Freelancer or Employee? Here’s Why Your Company Needs to Know the Difference
Across the UK, more and more people are choosing to become self-employed. You may have read a lot about the gig economy and companies choosing to use freelancers on short-term employment contracts. There are advantages and disadvantages on both sides. It can be a handy solution for companies who have peak times and only need casual staff. But, with companies such as Uber in the spotlight, it’s important that companies stay on the right side of HMRC. Using payroll software is one way to keep track of your payments for both permanent and temporary staff. However, it’s important to know how to define people who work for you.
What is a freelancer?
When you hear the word freelancer, you may think of creative types. But freelancers can do a wide range of jobs, from unskilled to professional services. Most freelancers charge an hourly or daily rate which can often be run through your payroll software. Your freelancers will raise a monthly invoice for which you pay the gross amount. Freelancers will usually:
- Pay their own tax and NI
- Have more than one client
- Bill monthly, or at agreed intervals
- Work on specific projects, although their roles can vary
This means freelance work is often short-term and set at peak, busy times such as when a project is being undertaken or a new product is being launched. However, with the rise of apps such as Uber, the definition of freelancing has been stretched, which could account for the rise in people defining themselves as self-employed.
Should my freelancers be classed as employed?
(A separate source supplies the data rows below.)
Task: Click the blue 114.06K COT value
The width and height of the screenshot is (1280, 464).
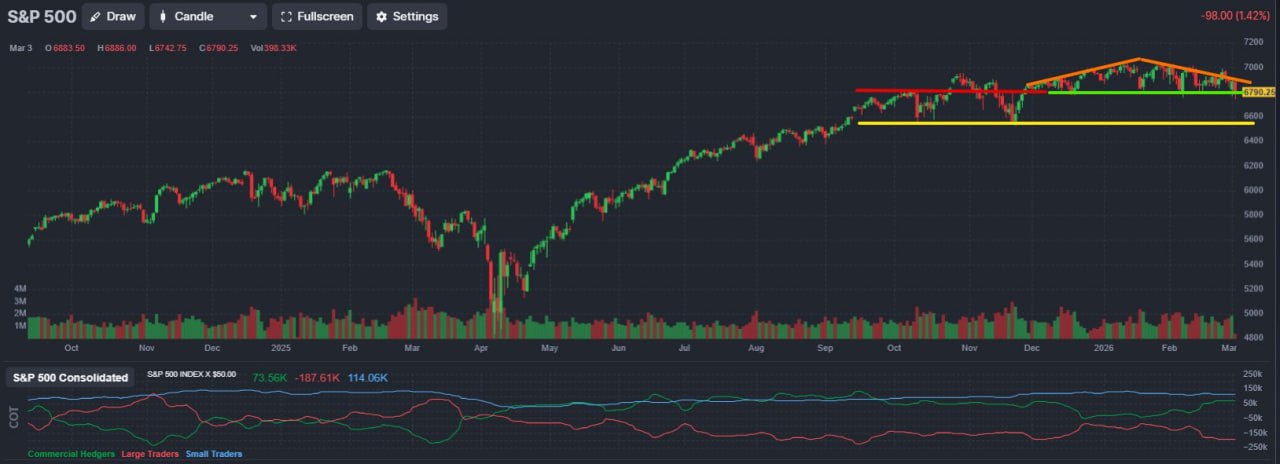Action: pyautogui.click(x=368, y=378)
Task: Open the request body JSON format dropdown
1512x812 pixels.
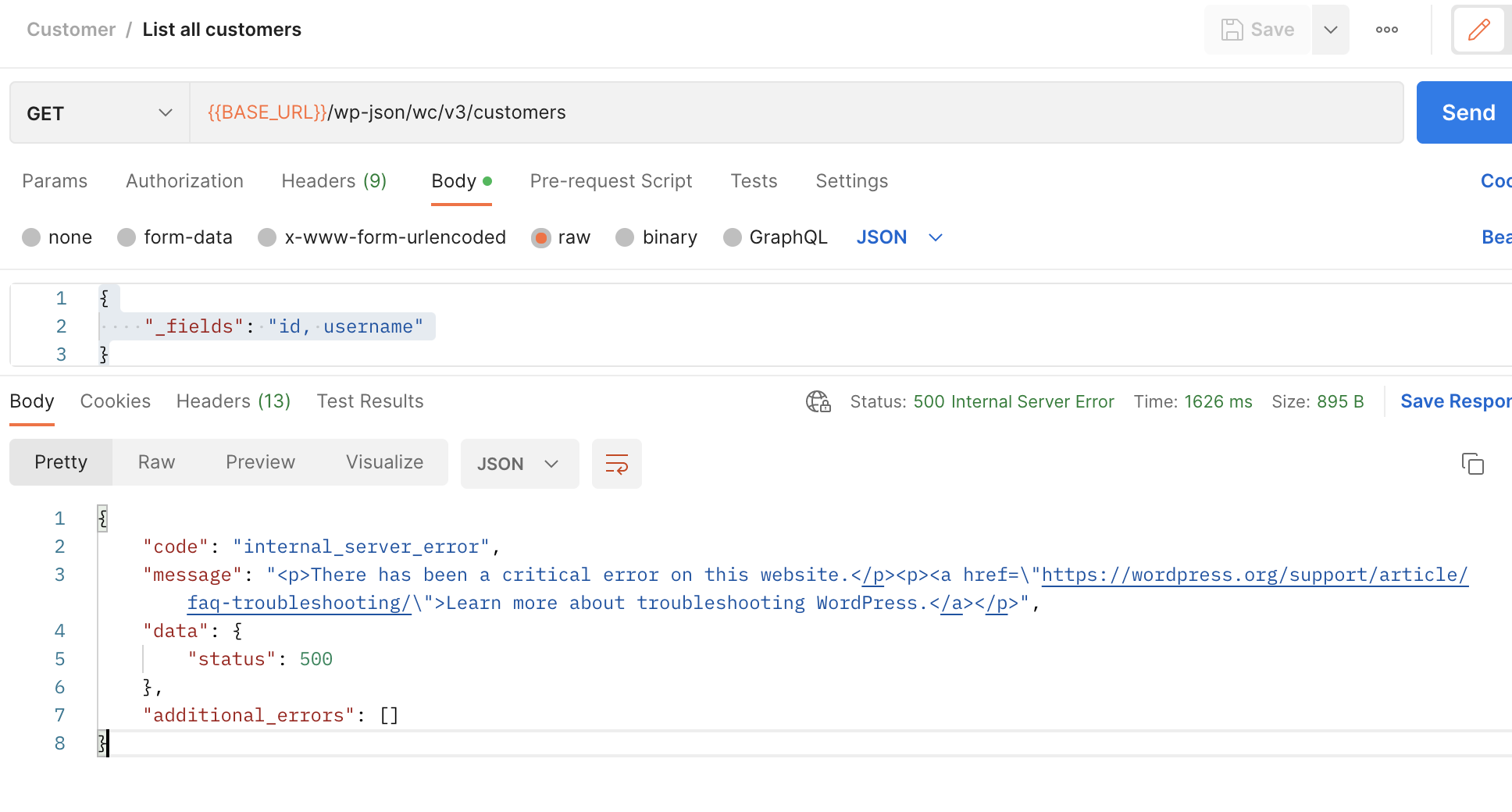Action: point(900,237)
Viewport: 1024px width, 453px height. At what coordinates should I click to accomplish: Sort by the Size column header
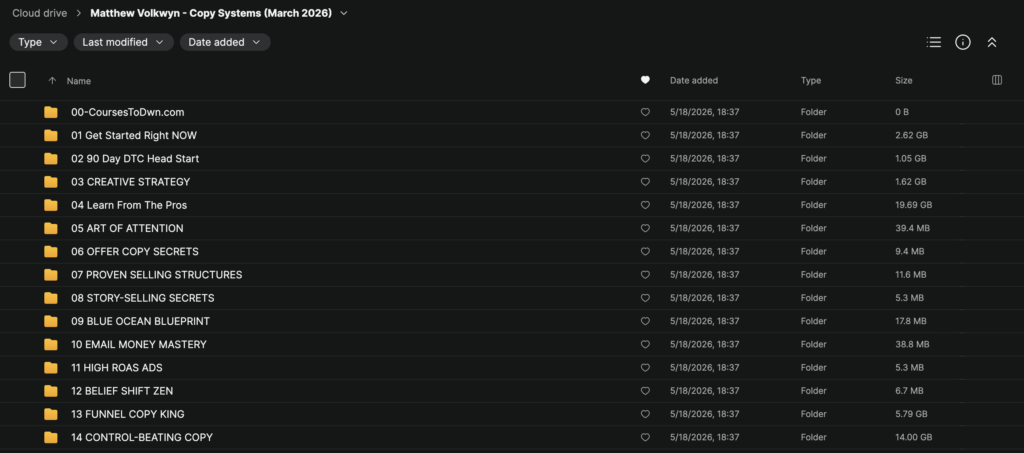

If you’re concerned that your freelancers should actually be employed by your company, then it’s important to clarify their position. This is because the HMRC is cracking down on firms who illegally make people work as ‘contractors’ or use other terms that mean they avoid paying sick pay, maternity leave, or pension benefits. If someone is working as an employee, they need to be added to your systems to ensure payroll processing for bureaus is properly carried out. Generally, there are three main factors that would class someone as an employee:
- Flexibility – employees generally have to work set hours and in a set location
- Obligation – freelancers aren’t obliged to carry out work you offer. You aren’t obliged to provide work either, unless either of you have signed a contract
- Substitution – with an employee, the contract is with that person alone, while freelancers can often opt to substitute someone else in their place
If you have hired someone for a long period and have expected them to work certain hours, to work for you exclusively, and to be the only one to carry out the work, then you may well be classed as an employer, so will need to ensure you meet your legal obligations.